The headline story has been a further increase in redundancies, to 370 thousand between August and October, surpassing the record set last month. These rises continue to reflect the huge increase in redundancy notices over the summer, as firms restructured after the first lockdown. With redundancy notices now falling again, the headline redundancy figures will also start to fall back in the early part of next year.
On a quarterly measure – so comparing August-October with May-July – employment is down by 140 thousand and unemployment is up by 240 thousand. However underneath this, the single-month estimates of employment have been broadly unchanged for the last three months, with increases in unemployment being driven by more people who were previously ‘economic inactive’ starting to look for work as the economy showed signs of recovery.

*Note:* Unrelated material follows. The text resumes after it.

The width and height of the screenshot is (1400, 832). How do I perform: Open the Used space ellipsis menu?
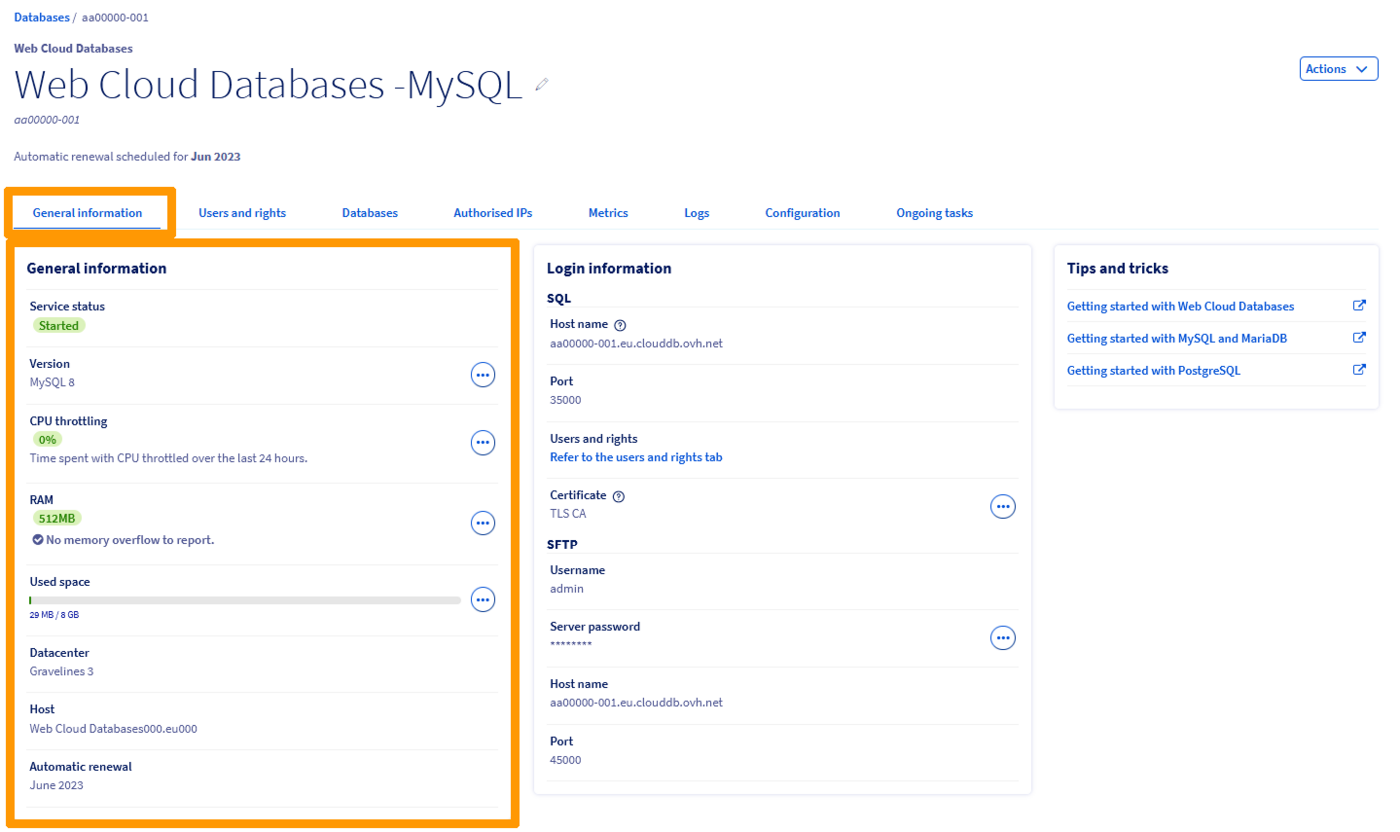tap(483, 599)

Perhaps most strikingly, in the last three months we have seen significant falls in employment for men – down by 150 thousand – while employment for women has risen slightly, driven by a rise of over 160 thousand in the number of full-time employees. This may well reflect people increasing hours in response to their partner losing their job or income, as we have seen in previous crises; or women working in health and social care having to increase their hours in response to the impacts of the pandemic.
Looking at the snippets of data that we have from November, it does appear that the second lockdown may have led to a further weakening, but this is on nowhere near the scale that we saw in the spring. Flows out of PAYE employment in November were just over 100 thousand higher than they had been in the previous three months, but remained well below the levels seen in April. New claims to Universal Credit were around 50 thousand higher in November than in recent months (so nowhere near the million-plus monthly rises in the first lockdown) and the single-month vacancy figure fell back between October and November. On the other hand though, flows into PAYE employment also grew strongly in November, reaching pre-crisis levels for the first time.
Overall, today’s figures could have been significantly worse, but they also appear to be unlikely to get significantly better any time soon. This reiterates the need to do all that we can to support a jobs recovery in the new year – in particular by ensuring that we can get a trade deal with the EU and can do more to boost jobs growth, hiring and support for the unemployed.